9.2 区分静态与动态，最大化缓存命中率

把所有用户共享的内容放在前面，把用户/会话特定的内容放在后面，用明确的边界标记分隔。边界之前的内容可以全局缓存，大幅降低延迟和成本。

9.3 用命名传递设计意图

DANGEROUS_uncachedSystemPromptSection 这个名字本身就是文档。当一个设计决策有代价时，在命名上体现这个代价，让后来者在使用时就能意识到。

9.4 工具名从代码层引用，而非字符串硬编码

提示词中涉及工具名时，从工具定义文件导出常量，在提示词中引用常量。工具改名时，提示词自动同步，不会产生不一致。

9.5 不同用户群体，不同提示词

内部研究用户和外部普通用户的需求不同，可以在同一套代码中维护两套提示词内容，通过构建时或运行时条件切换。关键是保持这种差异明确、有限、有注释说明原因。

9.6 记录每个设计决策的背景

Claude Code 源码的注释里充满了背景信息：这个功能是哪个 PR 加的、为什么要这样而不是那样、等什么条件验证后会改掉。

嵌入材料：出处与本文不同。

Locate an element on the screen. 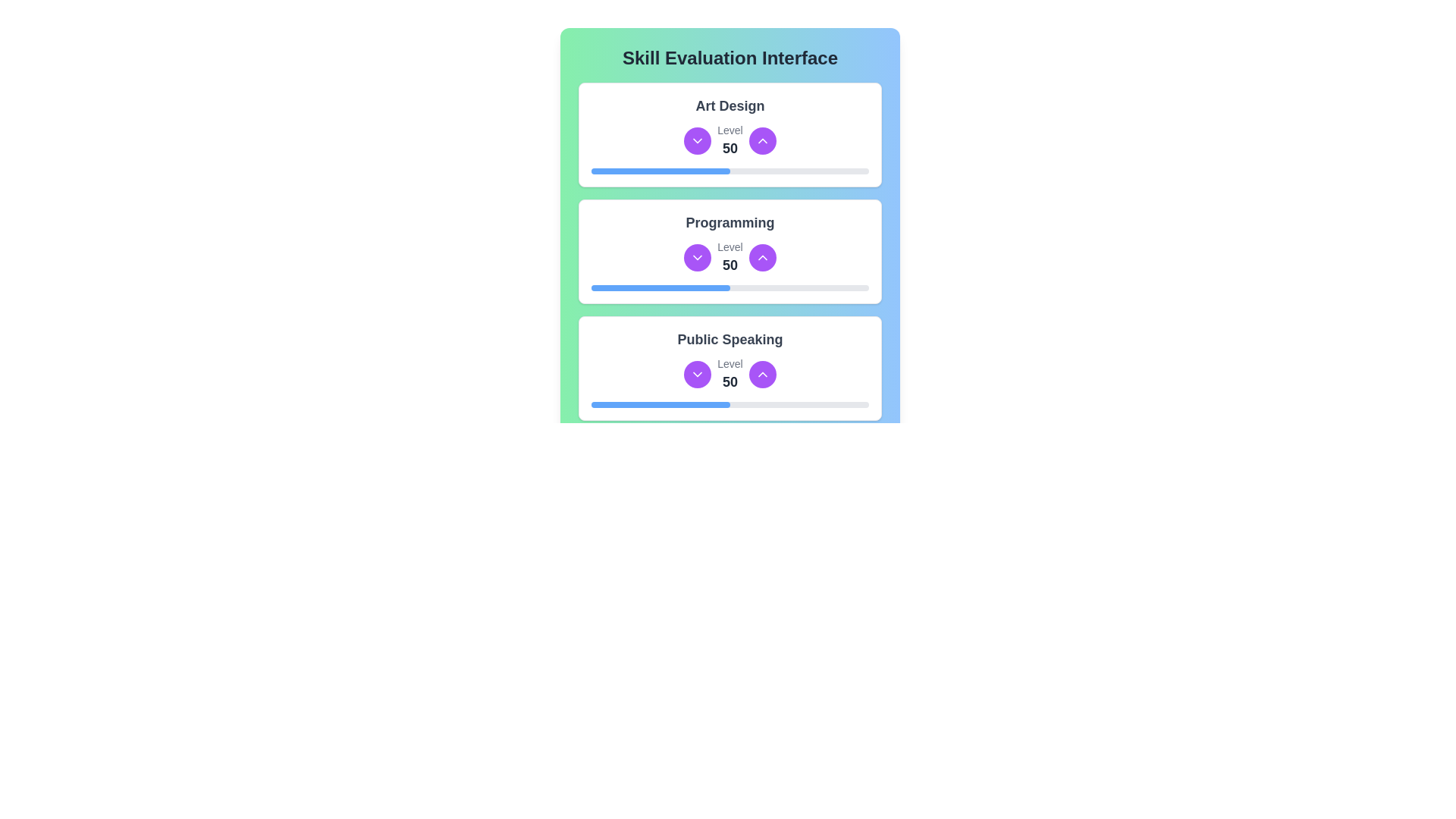 This screenshot has height=819, width=1456. the prominent title text labeled 'Skill Evaluation Interface', which is styled with a bold, large-sized font and centered alignment, appearing in dark gray against a gradient background is located at coordinates (730, 58).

提示词工程尤其需要这种记录，因为修改提示词的影响往往是隐性的、全局的，没有背景信息很难判断一个改动是否安全。

结语

Claude Code 的 prompts.ts 不是一个简单的”把指令写下来”的文件，而是一个有缓存策略、有版本管理、有性能预算的工程产品。

它对提示词的认识是双层的：架构层（如何组织、缓存、分段）和写法层（如何措辞、锚定、控制输出量）。前者决定系统的可维护性和成本效率，后者决定模型在每一次响应中的实际表现。

两层都做好，才是真正的提示词工程。

从这份源码里提炼出的实践，无论是”数字锚点比定性描述减少 1.2% token”这样有数据支撑的细节，还是”工具调用前不加冒号”这样反直觉的规则，都来自 Anthropic 工程师在大规模生产环境下踩过的真实坑。把这些经验迁移到自己的 AI 应用中，是从”能用”到”好用”最直接的路径。